The production machine, for instance, will be an entirely ply-covered structure, while the prototype has fabric-covered wings. Again, the cabin will be five inches wider, the roof window area will be increased, there will be two doors of ample width and an oil-damped undercarriage. The structure will be of a straightforward type, designed for easy production and maintenance, consisting of a "box"-type fuselage and two-spar strut-braced wing. Inspection doors are provided in the skin of the wing so that the control and attachment points may be reached without difficulty, and Mr. Wikner has evolved a simple method of building up the fuselage without the use of expensive jigs or of later readjustment. Both the sides and the upper and lower surfaces are jigged up complete with split longerons, and the four ready-made surfaces can be erected very simply, each split longeron becoming, in the process, a laminated whole.
However, apart from the lack of the normal trailing-edge flaps which will be found on later models, the prototype may be taken as possessing exactly the same flying characteristics. The slight extra weight involved in the ply construction should be balanced in the matter of performance by the greater cleanliness of the design, and the flaps should both bring landing speed down and improve the take-off - which is already quite convincing.

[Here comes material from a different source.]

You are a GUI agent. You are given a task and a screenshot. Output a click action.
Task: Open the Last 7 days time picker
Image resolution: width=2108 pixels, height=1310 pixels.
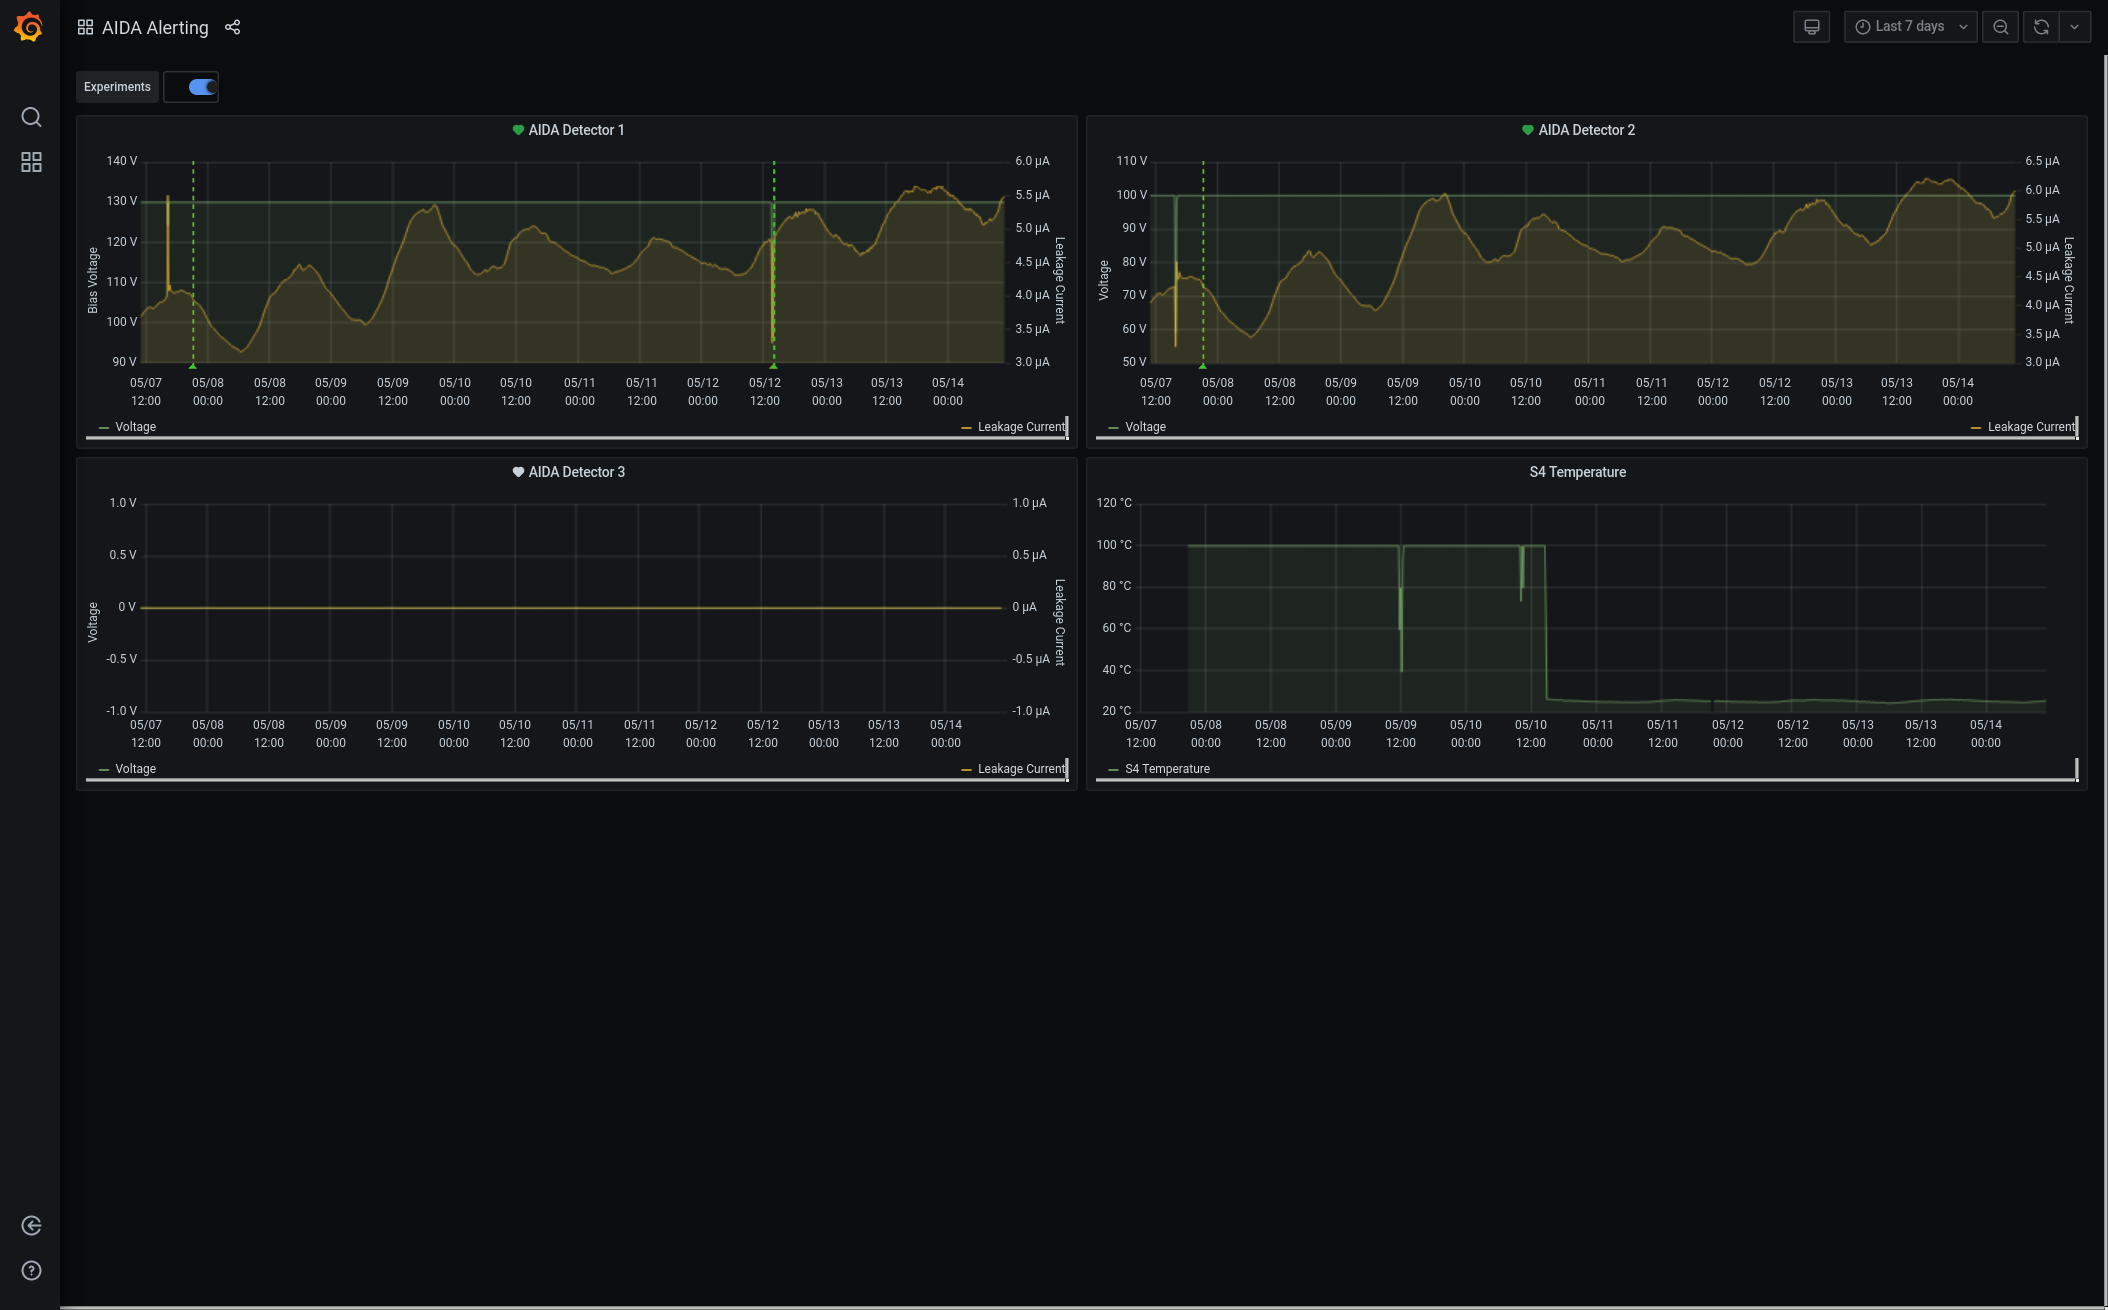point(1910,27)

It is customary for pilots to demand what are known as harmonised controls - each being of the same weight and efficiency. The three controls of the Wicko are quite unlike one another, yet one would not care to have them altered. The machine can be flown indefinitely on the light and effective rudder (hands are more useful than feet when there are other jobs to be done), the unused ailerons are' on the heavy side but are fully effective right down to the stall, and the elevators are effective but not too light. Curiously enough, there is very little change of trim between the full and closed positions of the throttle, and cruising trim can be adjusted really accurately by throttle action.
Up to any reasonable angle the ailerons need not be used in a turn and the machine takes up its own bank as soon as a little rudder is applied. Only in steeper turns is it necessary to apply a light pressure on the stick to hold the nose up. Although no form of air brake is fitted to the prototype, one is soon accustomed to the flat angle of approach, for the machine's sideslip is so virile and controllable that there should be no question of overshooting. Three approaches were made without previous experience of the machine and no difficulty was experienced in adjusting any one of them so that a landing could be made within fifty yards or so of the boundary. The great thing is to get one's speed down to 60 m.p.h. in the early stages of the approach. A sideslip, whether steep or flat, can be held at 60 m.p.h. or less while using about half the rudder's range of movement, and the machine is almost uncannily stable during the process; there is no tendency for the machine to demand more and more rudder and aileron, or to "build up" in such a way that a change of bank is necessary. Landing is a very simple business.
At the stall the Wicko appears to be without vice, though no doubt it would be possible to spin it with due provocation. The machine can be held up at an indicated 40 m.p.h. without dropping either its nose or a wing, though the sink is, of course, necessarily pronounced. When stalled with the engine on or off the nose drops below the horizon as soon as the stick is released and the machine automatically picks up its cruising or gliding angle if left to itself. Altogether, the stalling characteristics provide interesting possibilities in the way of approach technique, though it would hardly be safe to carry the sink much below 500ft. in anything but fairly calm conditions.
It would not be useful to discuss the machine from the occupant's point of view, since the production machine will be considerably modified m detail, but even now the standards of view, silence and general comfort are reasonably good – and they improve with acquaintance.